Potentiometric responses of polyurethane (PU)-based membranes containing valinomycin and varying amounts of plasticizer (DOA) and/or lipophilic additive (KTpClPB) were examined as a function of soft segment [poly(tetramethylene ether glycol)] contents in aromatic diisocyanate-based PU matrices. Upon increasing the weight percentages (w(soft)) of soft segments, which in part behave like a built-in plasticizer, providing the matrices with rubbery structure (glass transition temperature below -58 °C), the amounts of DOA and/or KTpClPB necessary to result in near-Nerntian response (e.g., slope > 50 mV/decade) to potassium were substantially lowered. The apparent effect of adding plasticizer to PU-based membranes was comparable to that resulting from an increase of free carrier concentration in normal PVC-based membranes. Owing to the chemical interaction between mobile anionic sites and urethane chains, plasticizer-free PU membranes could be prepared with the PU matrices with high soft segment contents (w(soft) ≥ 60 wt %). PUs composed of 60 ≤ w(soft) < 80 wt % were recommended as the matrix for fabricating ISE membranes with no or low plasticizer content.
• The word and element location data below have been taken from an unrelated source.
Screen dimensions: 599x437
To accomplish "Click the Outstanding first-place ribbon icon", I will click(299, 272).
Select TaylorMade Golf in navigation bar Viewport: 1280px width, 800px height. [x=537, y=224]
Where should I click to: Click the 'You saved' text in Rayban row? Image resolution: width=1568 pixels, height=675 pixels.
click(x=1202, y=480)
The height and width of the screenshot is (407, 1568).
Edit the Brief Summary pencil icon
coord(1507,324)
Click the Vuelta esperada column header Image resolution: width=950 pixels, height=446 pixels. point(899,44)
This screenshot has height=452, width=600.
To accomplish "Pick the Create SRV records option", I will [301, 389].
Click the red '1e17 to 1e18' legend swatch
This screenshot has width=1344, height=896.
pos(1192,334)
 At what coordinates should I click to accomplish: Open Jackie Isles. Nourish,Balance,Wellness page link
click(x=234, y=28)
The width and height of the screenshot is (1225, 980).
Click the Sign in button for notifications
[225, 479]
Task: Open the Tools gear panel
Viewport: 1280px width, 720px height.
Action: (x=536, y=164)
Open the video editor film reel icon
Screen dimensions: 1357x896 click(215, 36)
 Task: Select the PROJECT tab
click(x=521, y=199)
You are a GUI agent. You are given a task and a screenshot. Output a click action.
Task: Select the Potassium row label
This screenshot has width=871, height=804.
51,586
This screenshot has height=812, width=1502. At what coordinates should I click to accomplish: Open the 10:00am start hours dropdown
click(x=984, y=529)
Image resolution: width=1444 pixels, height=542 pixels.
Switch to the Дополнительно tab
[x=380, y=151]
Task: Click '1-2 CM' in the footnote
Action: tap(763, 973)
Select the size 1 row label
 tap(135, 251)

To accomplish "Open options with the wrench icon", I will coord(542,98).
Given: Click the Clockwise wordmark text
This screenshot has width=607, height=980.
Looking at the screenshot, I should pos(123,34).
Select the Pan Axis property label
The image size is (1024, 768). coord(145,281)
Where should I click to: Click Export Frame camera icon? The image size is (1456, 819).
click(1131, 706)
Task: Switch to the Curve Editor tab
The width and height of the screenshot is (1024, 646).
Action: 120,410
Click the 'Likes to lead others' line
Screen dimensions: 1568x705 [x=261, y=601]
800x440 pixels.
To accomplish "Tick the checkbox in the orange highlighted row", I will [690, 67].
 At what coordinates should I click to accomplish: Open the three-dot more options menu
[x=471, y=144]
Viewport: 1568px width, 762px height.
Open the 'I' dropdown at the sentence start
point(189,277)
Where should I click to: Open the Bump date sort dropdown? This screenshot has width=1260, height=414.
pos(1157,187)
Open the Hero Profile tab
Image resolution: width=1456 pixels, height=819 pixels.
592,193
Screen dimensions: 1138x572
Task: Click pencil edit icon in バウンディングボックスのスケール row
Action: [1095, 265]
Ion-selective electrodes based on molecular tweezer-type neutral carriers

Potentiometric properties of cholic and deoxycholic acid derivatives substituted with various ion-recognizing moieties, such as dithiocarbamate, bipyridyl, glycolic and malonic diamides, urea and thiourea, and trifluoroacetophenons (TFAP), have been studied using solvent polymeric membranes. The dithiocarbamate and bipyridyl group containing ionophores exhibit high silver ion selectivity. The cholic acid derivatized with glycolic diamides exhibited high calcium selectivity, but its complex formulation constant was 10(5) times smaller than that of ETH 1001. The reduced calcium binding ability of the glycolic diamide-substituted ionophore was advantageous for eliminating anionic interference. The bi- or tripodal malonic diamide-substituted ionophores exhibited substantially increased magnesium selectivity. Anion-selective ionophores have been designed by substituting urea and thiourea group containing chains to the hydroxyl linkers of chenodeoxycholic acid frames; their selectivity closely followed the sequence of Hoffmeister series, except the unusually large response of the thiourea-substituted ionophore to sulfate. The most successful examples of cholic or deoxycholic acid frame-based ionophores are those functionalized with two carbonate-selective TFAP groups: bipodal TFAP groups behaves like a tweezers for the incoming carbonate, and exhibit analytically interference free and quantitative responses to the carbonate in serum and seawater samples.